Ma la calata dei normie non si è fatta attendere. Qualche mese fa, sia il profilo privato di Calcutta, sia la pagina ufficiale, sono stati “invasi dai meme”, per dirla con l’articolo di Rockit che ha ritenuto di notiziare l’evento. Il problema? Non facevano ridere. Ma proprio per niente. La stessa battuta ripetuta decine di volte: il linguaggio figurato di un verso di Calcutta si trasformava nella descrizione letterale di un’immagine. Mussolini fa una svastica a Bologna, a Schettino gli mancano le barche, l’Andreotti virale ha un sorriso paresi e così via, ad libitum. Indiesagio ha reagito sconfessando la mania.
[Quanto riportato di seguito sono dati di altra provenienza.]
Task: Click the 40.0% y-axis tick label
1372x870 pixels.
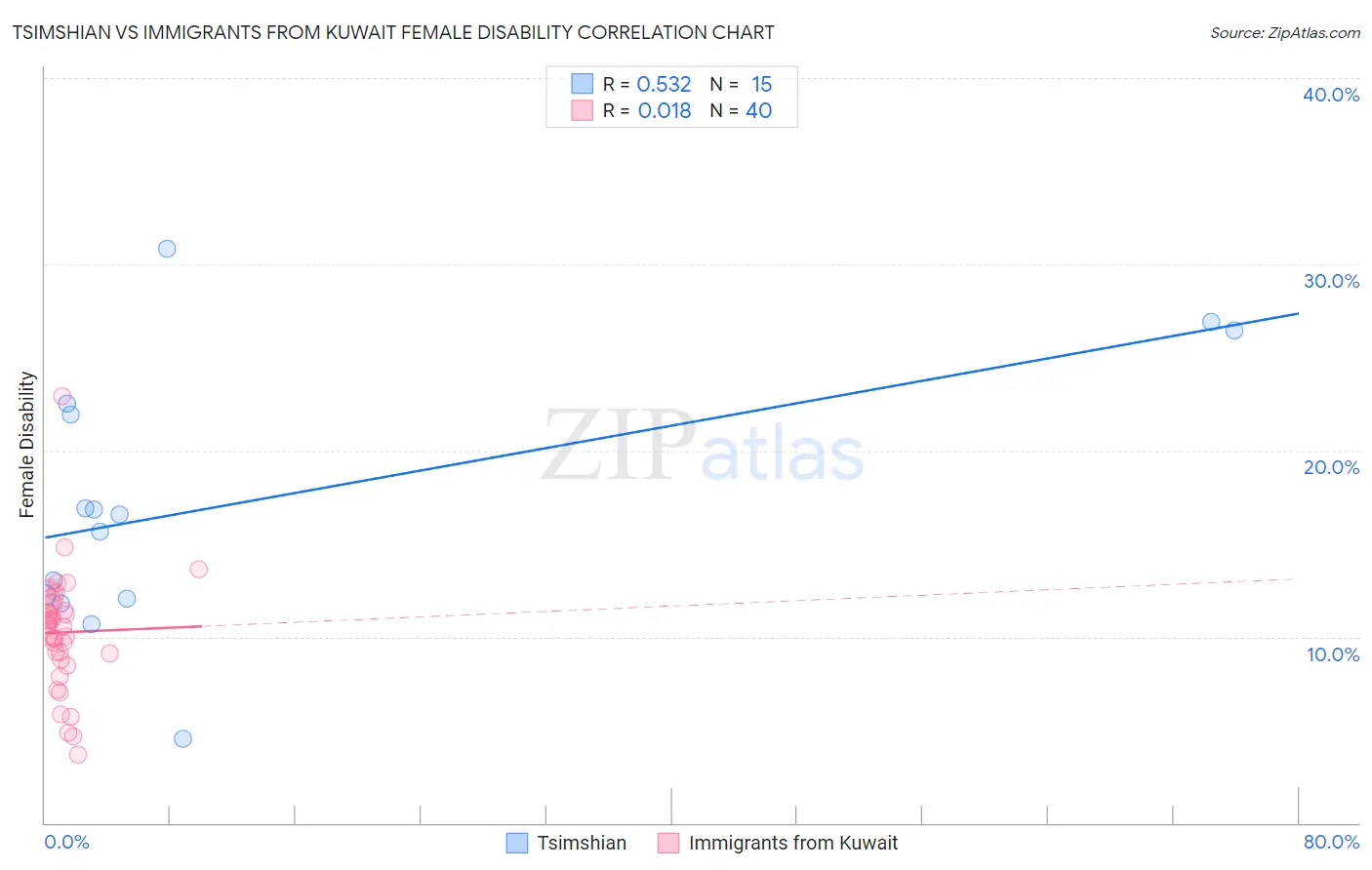Action: tap(1331, 95)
Davide Pisa, uno degli admin della pagina, ha spiegato a Prismo: “Il motivo principale era la forma obsoleta. Il celebre layout formato da una o più frasi in font Impact – o peggio, quell’infernale Comic Sans – sul lato superiore e inferiore di un’immagine ha ormai fatto il suo tempo. Poi i soggetti: Salvini, i Marò, Gianni Morandi, Magalli…Venivano sovrapposti elementi ormai banalizzati dall’eccessiva popolarità a ciò che ci piaceva davvero, ossia le canzoni del disco nuovo. L’effetto era quello di una neutralizzazione: né ironia, né analogie sagaci. Insomma, normificazione”. Davide non ha problemi ad ammettere che “Il mondo dei meme è indiscutibilmente elitario. È richiesta una sensibilità dinamica, una revisione degli stilemi in continuo divenire. È una proiezione dell’imperfezione dei gusti”.
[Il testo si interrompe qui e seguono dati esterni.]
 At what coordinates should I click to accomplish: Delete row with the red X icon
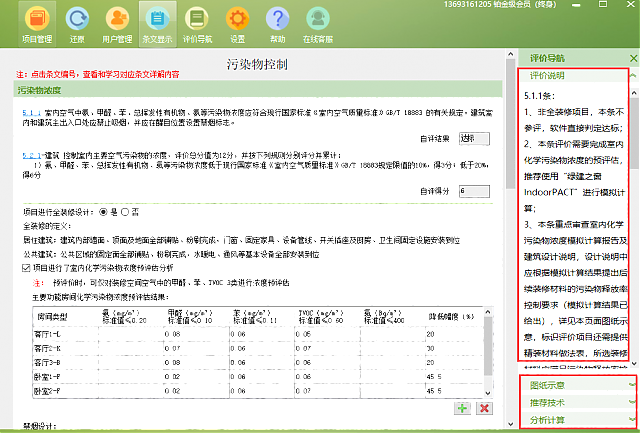pos(485,408)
Ricordava Claudio Giunta nel già citato articolo di Internazionale sullo Sgargabonzi che il senso dell’umorismo è solo un altro nome dell’intelligenza. È evidente che sia così anche per Davide e per la comunità di ironic memer italiana e internazionale. Ma è così anche per i normie intenti a fare l’ennesima battuta sui marò che deridono il cosiddetto “facebook per quarantenni”, l’ultima ruota del carro, l’ambiente ultranormie fondato su un cattivo gusto irrecuperabile. La dicotomia è mobile e relativa, ognuno può essere l’autistico o il normie di qualcun altro.
Ciò che distingue i memer da altre sottoculture parimenti snob ed elitarie, o almeno i più avveduti tra loro, è una profonda consapevolezza di questa relatività, del “continuo divenire”, dell’impermanenza del loro oggetto artistico che, per sua natura, è destinato a essergli sottratto. La creatività non sta in questo o quel meme, non esistono capolavori: c’è solo una semiosi continua che si sfida ogni volta a superarsi, a trovare la controlettura giusta al momento giusto. Quando ho domandato a Seong-Young quali differenze vedeva tra la ormai storicizzata lotta delle controculture musicali contro il mainstream, e quella degli autistici contro i normie, mi ha risposto: “We know better this time around; the revolution will be reposted”.
Alessandro Lolli nasce a Roma nel 1989. Ha collaborato con Nuovi Argomenti, Polinice, Soft Revolution Zine, Crampi Sportivi e DUDE MAG. È laureato in filosofia. A tempo perso lavora in un centro scommesse sportive.